Could you reproduce every record below exactly as it stands?
====== Given information
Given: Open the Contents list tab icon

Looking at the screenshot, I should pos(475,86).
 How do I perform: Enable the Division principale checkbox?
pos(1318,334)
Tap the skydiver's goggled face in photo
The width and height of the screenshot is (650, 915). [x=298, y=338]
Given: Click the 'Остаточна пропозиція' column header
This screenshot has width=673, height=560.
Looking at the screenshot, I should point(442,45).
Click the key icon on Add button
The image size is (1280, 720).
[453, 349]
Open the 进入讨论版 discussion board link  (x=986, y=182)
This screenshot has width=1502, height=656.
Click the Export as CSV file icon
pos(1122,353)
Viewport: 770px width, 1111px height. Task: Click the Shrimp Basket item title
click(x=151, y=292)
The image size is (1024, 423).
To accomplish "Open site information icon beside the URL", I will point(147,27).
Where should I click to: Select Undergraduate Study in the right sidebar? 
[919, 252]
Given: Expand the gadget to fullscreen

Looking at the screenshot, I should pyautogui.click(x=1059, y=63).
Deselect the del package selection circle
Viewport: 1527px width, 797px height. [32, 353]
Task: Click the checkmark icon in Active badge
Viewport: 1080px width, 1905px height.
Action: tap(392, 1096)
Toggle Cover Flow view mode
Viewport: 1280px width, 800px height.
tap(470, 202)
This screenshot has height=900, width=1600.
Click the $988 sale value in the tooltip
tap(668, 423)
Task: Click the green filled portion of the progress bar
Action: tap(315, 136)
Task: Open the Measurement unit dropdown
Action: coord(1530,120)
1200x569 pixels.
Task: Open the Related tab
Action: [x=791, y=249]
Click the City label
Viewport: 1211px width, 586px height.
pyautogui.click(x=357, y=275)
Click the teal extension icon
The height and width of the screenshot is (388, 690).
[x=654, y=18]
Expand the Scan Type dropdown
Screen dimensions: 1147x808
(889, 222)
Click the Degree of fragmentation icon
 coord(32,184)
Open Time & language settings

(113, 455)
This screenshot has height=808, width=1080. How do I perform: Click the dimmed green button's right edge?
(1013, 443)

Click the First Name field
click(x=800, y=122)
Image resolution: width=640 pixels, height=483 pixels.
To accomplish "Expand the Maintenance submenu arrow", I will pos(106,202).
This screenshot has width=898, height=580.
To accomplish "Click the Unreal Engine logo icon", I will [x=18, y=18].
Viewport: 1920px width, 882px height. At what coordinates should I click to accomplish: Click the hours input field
============
**Exercise answer:**
Given: Open the Contents list tab icon

Looking at the screenshot, I should pos(475,86).
 How do I perform: Enable the Division principale checkbox?
pos(1318,334)
Tap the skydiver's goggled face in photo
The width and height of the screenshot is (650, 915). [x=298, y=338]
Given: Click the 'Остаточна пропозиція' column header
This screenshot has width=673, height=560.
Looking at the screenshot, I should point(442,45).
Click the key icon on Add button
The image size is (1280, 720).
[453, 349]
Open the 进入讨论版 discussion board link  (x=986, y=182)
This screenshot has width=1502, height=656.
Click the Export as CSV file icon
pos(1122,353)
Viewport: 770px width, 1111px height. Task: Click the Shrimp Basket item title
click(x=151, y=292)
The image size is (1024, 423).
To accomplish "Open site information icon beside the URL", I will point(147,27).
Where should I click to: Select Undergraduate Study in the right sidebar? 
[919, 252]
Given: Expand the gadget to fullscreen

Looking at the screenshot, I should pyautogui.click(x=1059, y=63).
Deselect the del package selection circle
Viewport: 1527px width, 797px height. [32, 353]
Task: Click the checkmark icon in Active badge
Viewport: 1080px width, 1905px height.
Action: tap(392, 1096)
Toggle Cover Flow view mode
Viewport: 1280px width, 800px height.
tap(470, 202)
This screenshot has height=900, width=1600.
Click the $988 sale value in the tooltip
tap(668, 423)
Task: Click the green filled portion of the progress bar
Action: tap(315, 136)
Task: Open the Measurement unit dropdown
Action: coord(1530,120)
1200x569 pixels.
Task: Open the Related tab
Action: [x=791, y=249]
Click the City label
Viewport: 1211px width, 586px height.
pyautogui.click(x=357, y=275)
Click the teal extension icon
The height and width of the screenshot is (388, 690).
[x=654, y=18]
Expand the Scan Type dropdown
Screen dimensions: 1147x808
(889, 222)
Click the Degree of fragmentation icon
 coord(32,184)
Open Time & language settings

(113, 455)
This screenshot has height=808, width=1080. How do I perform: Click the dimmed green button's right edge?
(1013, 443)

Click the First Name field
click(x=800, y=122)
Image resolution: width=640 pixels, height=483 pixels.
To accomplish "Expand the Maintenance submenu arrow", I will pos(106,202).
This screenshot has width=898, height=580.
To accomplish "Click the Unreal Engine logo icon", I will [x=18, y=18].
Viewport: 1920px width, 882px height. At what coordinates should I click to accomplish: Click the hours input field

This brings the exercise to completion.